In my infamous attempt at mastering (at my humble level) the "art" of probability and statistical theory, I was reading the Wikipedia article on the Law of Large Number and got confused by a couple of notations.
1 - mean vs expected value
First it is written:
$\bar X \rightarrow \mu$ for $n \rightarrow \infty$
For me $\mu$ is the "population" mean and not the expected value. The definition of the law is that the sample mean converges to the random variable expected value as the sample size approaches infinity (not its population mean).
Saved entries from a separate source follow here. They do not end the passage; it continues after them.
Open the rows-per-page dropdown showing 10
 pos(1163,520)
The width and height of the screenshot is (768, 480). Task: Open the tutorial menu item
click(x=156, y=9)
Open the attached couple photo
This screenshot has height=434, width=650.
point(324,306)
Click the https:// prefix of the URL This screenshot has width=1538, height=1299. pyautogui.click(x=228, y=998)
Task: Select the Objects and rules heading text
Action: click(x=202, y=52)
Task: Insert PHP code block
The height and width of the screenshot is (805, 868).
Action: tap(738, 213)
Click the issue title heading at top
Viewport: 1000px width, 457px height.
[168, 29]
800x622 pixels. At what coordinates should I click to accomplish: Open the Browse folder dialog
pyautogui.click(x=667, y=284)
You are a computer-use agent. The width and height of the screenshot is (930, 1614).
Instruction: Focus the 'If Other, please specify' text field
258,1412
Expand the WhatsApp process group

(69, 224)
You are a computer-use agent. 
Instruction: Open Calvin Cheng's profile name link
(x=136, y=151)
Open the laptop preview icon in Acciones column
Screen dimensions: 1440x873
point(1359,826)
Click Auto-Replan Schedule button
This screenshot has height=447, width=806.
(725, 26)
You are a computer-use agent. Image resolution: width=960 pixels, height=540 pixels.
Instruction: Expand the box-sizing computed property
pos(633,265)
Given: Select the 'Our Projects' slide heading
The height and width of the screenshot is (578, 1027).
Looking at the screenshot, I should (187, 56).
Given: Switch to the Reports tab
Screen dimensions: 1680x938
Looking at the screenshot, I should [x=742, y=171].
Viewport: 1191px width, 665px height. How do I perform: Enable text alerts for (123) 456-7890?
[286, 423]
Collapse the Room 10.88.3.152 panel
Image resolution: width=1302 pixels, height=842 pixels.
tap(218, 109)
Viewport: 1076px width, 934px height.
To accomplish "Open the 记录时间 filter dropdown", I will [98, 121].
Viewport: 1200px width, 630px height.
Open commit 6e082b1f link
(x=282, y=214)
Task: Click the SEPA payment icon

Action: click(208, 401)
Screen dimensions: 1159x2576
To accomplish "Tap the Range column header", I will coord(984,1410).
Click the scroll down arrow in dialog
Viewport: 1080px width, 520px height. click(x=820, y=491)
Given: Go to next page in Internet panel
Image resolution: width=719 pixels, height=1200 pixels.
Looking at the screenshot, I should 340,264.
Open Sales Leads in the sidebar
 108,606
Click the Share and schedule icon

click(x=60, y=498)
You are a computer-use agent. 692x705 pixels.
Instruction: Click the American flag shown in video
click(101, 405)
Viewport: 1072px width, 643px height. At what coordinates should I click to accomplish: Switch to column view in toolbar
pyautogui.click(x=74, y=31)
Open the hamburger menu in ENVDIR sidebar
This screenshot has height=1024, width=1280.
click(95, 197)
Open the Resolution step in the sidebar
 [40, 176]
I realize the population mean and the expected value are equal but they are not computed the same way and I found this notation misleading (because it doesn't follow directly the definition). What do you think?
2 - random variable vs observation
Second it is written:
$\bar X = {1 \over n}(X_1 + X_2 + ... + X_n)$
"where X1, X2, ... is an infinite sequence of i.i.d. integrable random variables with expected value $E(X1) = E(X2) = ...= \mu$."
Why I am confused is that for me the sample mean is computed as the average of n observation where the observations are produced by a random variable X. So it would be for me at least less misleading to use x lower case (observation, realization) instead of X uppercase. Or is correct here to use X and if so why?
EDIT: I understand you need to write $E[X_1]$ and can't write $E[x_1]$. The expected value of an observation wouldn't make much sense. But that what's the meaning really of $X_n$ in $\bar X = {1 \over n}(X_1 + X_2 + ... + X_n)$. For me a random variable is a function not really a number? An average of functions?
But I am not an expert so there might be an explanation to both notations? Thank you.